I stand here at my desk, looking south into the brown daylight, my eyes flickering over the sopping laundry on the clothesline, the empty shabby chicken house, the orange wheelbarrow parked beside the wet garden. The day is quiet, except for the birds--hundreds of them, perhaps, concealed in the trees that ring our clearing--shrilling and banging and peeping and hollering. The day is quiet, except for the chainsaw. Almost always in this town, someone, somewhere, is running a chainsaw.
Meanwhile, in Baltimore, in Nepal, in a thousand other places, fury stalks the streets and stones.
In May 1985, the Philadelphia police fire-bombed a houseful of MOVE activists, killing eleven people and destroying more than sixty homes. I was a junior at Haverford College, a few miles down the road, an elite school tucked into the rich safe suburbs.
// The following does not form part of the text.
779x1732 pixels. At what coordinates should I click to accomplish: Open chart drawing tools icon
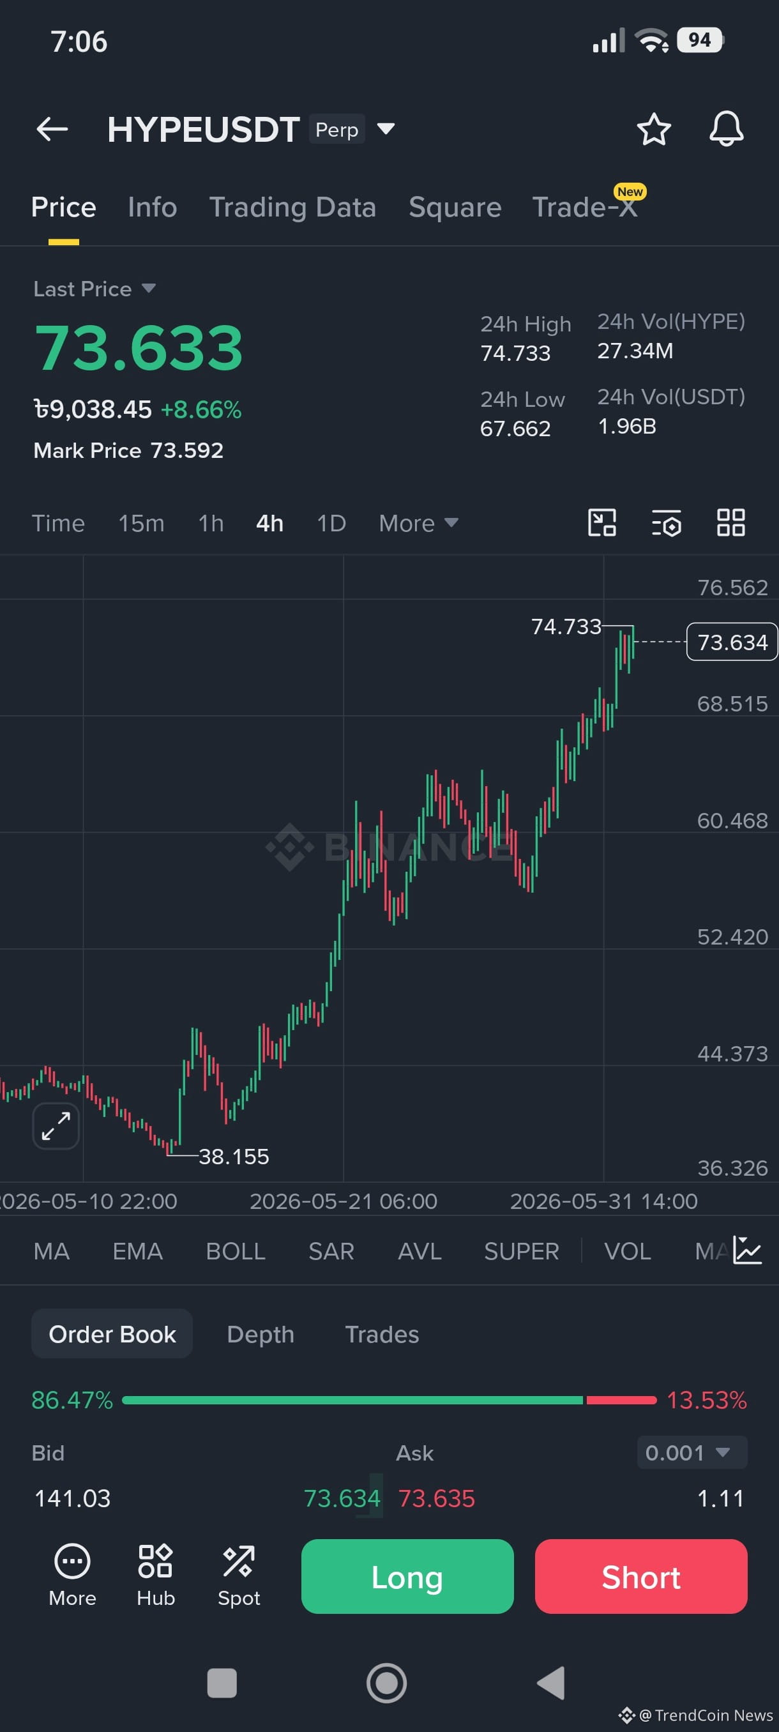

That night a few of my friends and I climbed onto the roof of a classroom building and watched Osage Avenue burn. The sight was horrible. I cried and shivered and cried--useless, terrified--a witness, an impotent storyteller.
"Who am I, to be here and not there?" I kept thinking.
This is a question with too many answers, with not enough answers. And while I waste time asking it, the fire keeps burning and the earth keeps shaking, and the chainsaw growls, and the birds in the trees continue their customary shrieks and chatter, an uproar of blood and instinct, neither pretty nor placid.
I suppose there's an eloquence in all this. There's eloquence in silence too. The problem is figuring out how to respond. The cat's answer is to kill as many birds as he can. I try not to put my hands over my ears.